● Data to process
----

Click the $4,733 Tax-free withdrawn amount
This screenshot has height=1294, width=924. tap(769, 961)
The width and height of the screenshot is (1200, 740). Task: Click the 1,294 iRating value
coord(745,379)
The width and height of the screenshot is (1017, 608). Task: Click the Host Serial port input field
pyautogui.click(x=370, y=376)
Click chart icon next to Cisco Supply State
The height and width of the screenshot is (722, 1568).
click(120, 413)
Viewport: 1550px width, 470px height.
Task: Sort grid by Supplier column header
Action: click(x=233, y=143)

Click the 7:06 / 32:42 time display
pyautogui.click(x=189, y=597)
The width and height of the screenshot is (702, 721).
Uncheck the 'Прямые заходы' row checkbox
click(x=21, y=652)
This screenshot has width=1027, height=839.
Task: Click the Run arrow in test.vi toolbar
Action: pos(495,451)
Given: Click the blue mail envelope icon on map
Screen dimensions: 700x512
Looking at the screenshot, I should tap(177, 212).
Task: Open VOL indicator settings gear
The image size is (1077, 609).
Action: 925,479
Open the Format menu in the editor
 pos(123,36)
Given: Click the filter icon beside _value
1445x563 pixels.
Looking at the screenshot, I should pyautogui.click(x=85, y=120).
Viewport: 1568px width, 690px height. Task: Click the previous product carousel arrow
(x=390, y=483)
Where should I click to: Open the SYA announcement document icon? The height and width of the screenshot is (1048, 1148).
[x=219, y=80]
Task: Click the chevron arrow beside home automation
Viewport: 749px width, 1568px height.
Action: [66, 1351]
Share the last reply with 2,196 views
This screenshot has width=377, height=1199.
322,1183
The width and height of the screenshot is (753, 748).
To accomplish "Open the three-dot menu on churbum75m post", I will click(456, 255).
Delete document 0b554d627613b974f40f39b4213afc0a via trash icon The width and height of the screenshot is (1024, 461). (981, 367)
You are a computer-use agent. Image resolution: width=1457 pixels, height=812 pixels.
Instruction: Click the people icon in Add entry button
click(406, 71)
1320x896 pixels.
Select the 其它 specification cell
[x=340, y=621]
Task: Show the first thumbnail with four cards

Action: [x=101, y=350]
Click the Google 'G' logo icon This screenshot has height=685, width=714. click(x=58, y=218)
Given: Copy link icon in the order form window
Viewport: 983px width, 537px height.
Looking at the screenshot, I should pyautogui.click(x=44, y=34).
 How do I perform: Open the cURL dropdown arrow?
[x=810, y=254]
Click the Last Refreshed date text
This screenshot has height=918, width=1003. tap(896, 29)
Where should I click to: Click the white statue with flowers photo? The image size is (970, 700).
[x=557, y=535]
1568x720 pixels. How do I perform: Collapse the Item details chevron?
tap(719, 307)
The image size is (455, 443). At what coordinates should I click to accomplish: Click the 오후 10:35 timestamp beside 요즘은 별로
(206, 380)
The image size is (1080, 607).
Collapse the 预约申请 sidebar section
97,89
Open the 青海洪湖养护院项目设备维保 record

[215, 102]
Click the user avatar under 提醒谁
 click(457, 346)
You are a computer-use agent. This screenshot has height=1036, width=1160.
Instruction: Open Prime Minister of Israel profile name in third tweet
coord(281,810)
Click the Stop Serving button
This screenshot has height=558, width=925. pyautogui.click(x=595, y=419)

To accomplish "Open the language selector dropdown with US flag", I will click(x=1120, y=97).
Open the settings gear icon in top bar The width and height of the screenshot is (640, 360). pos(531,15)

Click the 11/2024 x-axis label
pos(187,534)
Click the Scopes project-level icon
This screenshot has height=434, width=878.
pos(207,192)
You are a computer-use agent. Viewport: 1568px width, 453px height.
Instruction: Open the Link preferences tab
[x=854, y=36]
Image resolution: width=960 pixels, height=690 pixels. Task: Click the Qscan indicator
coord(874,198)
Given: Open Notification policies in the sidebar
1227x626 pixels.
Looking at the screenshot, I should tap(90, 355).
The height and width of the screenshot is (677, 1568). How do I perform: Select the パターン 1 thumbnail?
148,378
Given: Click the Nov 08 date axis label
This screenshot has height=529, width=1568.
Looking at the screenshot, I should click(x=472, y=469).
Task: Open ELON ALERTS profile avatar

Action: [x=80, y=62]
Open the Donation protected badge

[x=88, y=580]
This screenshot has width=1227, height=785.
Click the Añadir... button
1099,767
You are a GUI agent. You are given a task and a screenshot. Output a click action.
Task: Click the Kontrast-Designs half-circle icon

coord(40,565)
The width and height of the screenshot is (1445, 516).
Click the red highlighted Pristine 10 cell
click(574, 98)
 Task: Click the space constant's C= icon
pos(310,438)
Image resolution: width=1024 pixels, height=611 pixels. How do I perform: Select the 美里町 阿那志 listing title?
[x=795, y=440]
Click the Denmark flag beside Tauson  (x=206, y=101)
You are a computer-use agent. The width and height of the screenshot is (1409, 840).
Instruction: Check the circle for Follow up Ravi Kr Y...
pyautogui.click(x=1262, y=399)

----

● Work instructions
Write out the whole listing exactly.

● Solution below
Click the $4,733 Tax-free withdrawn amount
This screenshot has height=1294, width=924. tap(769, 961)
The width and height of the screenshot is (1200, 740). Task: Click the 1,294 iRating value
coord(745,379)
The width and height of the screenshot is (1017, 608). Task: Click the Host Serial port input field
pyautogui.click(x=370, y=376)
Click chart icon next to Cisco Supply State
The height and width of the screenshot is (722, 1568).
click(120, 413)
Viewport: 1550px width, 470px height.
Task: Sort grid by Supplier column header
Action: click(x=233, y=143)

Click the 7:06 / 32:42 time display
pyautogui.click(x=189, y=597)
The width and height of the screenshot is (702, 721).
Uncheck the 'Прямые заходы' row checkbox
click(x=21, y=652)
This screenshot has width=1027, height=839.
Task: Click the Run arrow in test.vi toolbar
Action: pos(495,451)
Given: Click the blue mail envelope icon on map
Screen dimensions: 700x512
Looking at the screenshot, I should tap(177, 212).
Task: Open VOL indicator settings gear
The image size is (1077, 609).
Action: 925,479
Open the Format menu in the editor
 pos(123,36)
Given: Click the filter icon beside _value
1445x563 pixels.
Looking at the screenshot, I should pyautogui.click(x=85, y=120).
Viewport: 1568px width, 690px height. Task: Click the previous product carousel arrow
(x=390, y=483)
Where should I click to: Open the SYA announcement document icon? The height and width of the screenshot is (1048, 1148).
[x=219, y=80]
Task: Click the chevron arrow beside home automation
Viewport: 749px width, 1568px height.
Action: [66, 1351]
Share the last reply with 2,196 views
This screenshot has width=377, height=1199.
322,1183
The width and height of the screenshot is (753, 748).
To accomplish "Open the three-dot menu on churbum75m post", I will click(456, 255).
Delete document 0b554d627613b974f40f39b4213afc0a via trash icon The width and height of the screenshot is (1024, 461). (981, 367)
You are a computer-use agent. Image resolution: width=1457 pixels, height=812 pixels.
Instruction: Click the people icon in Add entry button
click(406, 71)
1320x896 pixels.
Select the 其它 specification cell
[x=340, y=621]
Task: Show the first thumbnail with four cards

Action: [x=101, y=350]
Click the Google 'G' logo icon This screenshot has height=685, width=714. click(x=58, y=218)
Given: Copy link icon in the order form window
Viewport: 983px width, 537px height.
Looking at the screenshot, I should pyautogui.click(x=44, y=34).
 How do I perform: Open the cURL dropdown arrow?
[x=810, y=254]
Click the Last Refreshed date text
This screenshot has height=918, width=1003. tap(896, 29)
Where should I click to: Click the white statue with flowers photo? The image size is (970, 700).
[x=557, y=535]
1568x720 pixels. How do I perform: Collapse the Item details chevron?
tap(719, 307)
The image size is (455, 443). At what coordinates should I click to accomplish: Click the 오후 10:35 timestamp beside 요즘은 별로
(206, 380)
The image size is (1080, 607).
Collapse the 预约申请 sidebar section
97,89
Open the 青海洪湖养护院项目设备维保 record

[215, 102]
Click the user avatar under 提醒谁
 click(457, 346)
You are a computer-use agent. This screenshot has height=1036, width=1160.
Instruction: Open Prime Minister of Israel profile name in third tweet
coord(281,810)
Click the Stop Serving button
This screenshot has height=558, width=925. pyautogui.click(x=595, y=419)

To accomplish "Open the language selector dropdown with US flag", I will click(x=1120, y=97).
Open the settings gear icon in top bar The width and height of the screenshot is (640, 360). pos(531,15)

Click the 11/2024 x-axis label
pos(187,534)
Click the Scopes project-level icon
This screenshot has height=434, width=878.
pos(207,192)
You are a computer-use agent. Viewport: 1568px width, 453px height.
Instruction: Open the Link preferences tab
[x=854, y=36]
Image resolution: width=960 pixels, height=690 pixels. Task: Click the Qscan indicator
coord(874,198)
Given: Open Notification policies in the sidebar
1227x626 pixels.
Looking at the screenshot, I should tap(90, 355).
The height and width of the screenshot is (677, 1568). How do I perform: Select the パターン 1 thumbnail?
148,378
Given: Click the Nov 08 date axis label
This screenshot has height=529, width=1568.
Looking at the screenshot, I should click(x=472, y=469).
Task: Open ELON ALERTS profile avatar

Action: [x=80, y=62]
Open the Donation protected badge

[x=88, y=580]
This screenshot has width=1227, height=785.
Click the Añadir... button
1099,767
You are a GUI agent. You are given a task and a screenshot. Output a click action.
Task: Click the Kontrast-Designs half-circle icon

coord(40,565)
The width and height of the screenshot is (1445, 516).
Click the red highlighted Pristine 10 cell
click(574, 98)
 Task: Click the space constant's C= icon
pos(310,438)
Image resolution: width=1024 pixels, height=611 pixels. How do I perform: Select the 美里町 阿那志 listing title?
[x=795, y=440]
Click the Denmark flag beside Tauson  (x=206, y=101)
You are a computer-use agent. The width and height of the screenshot is (1409, 840).
Instruction: Check the circle for Follow up Ravi Kr Y...
pyautogui.click(x=1262, y=399)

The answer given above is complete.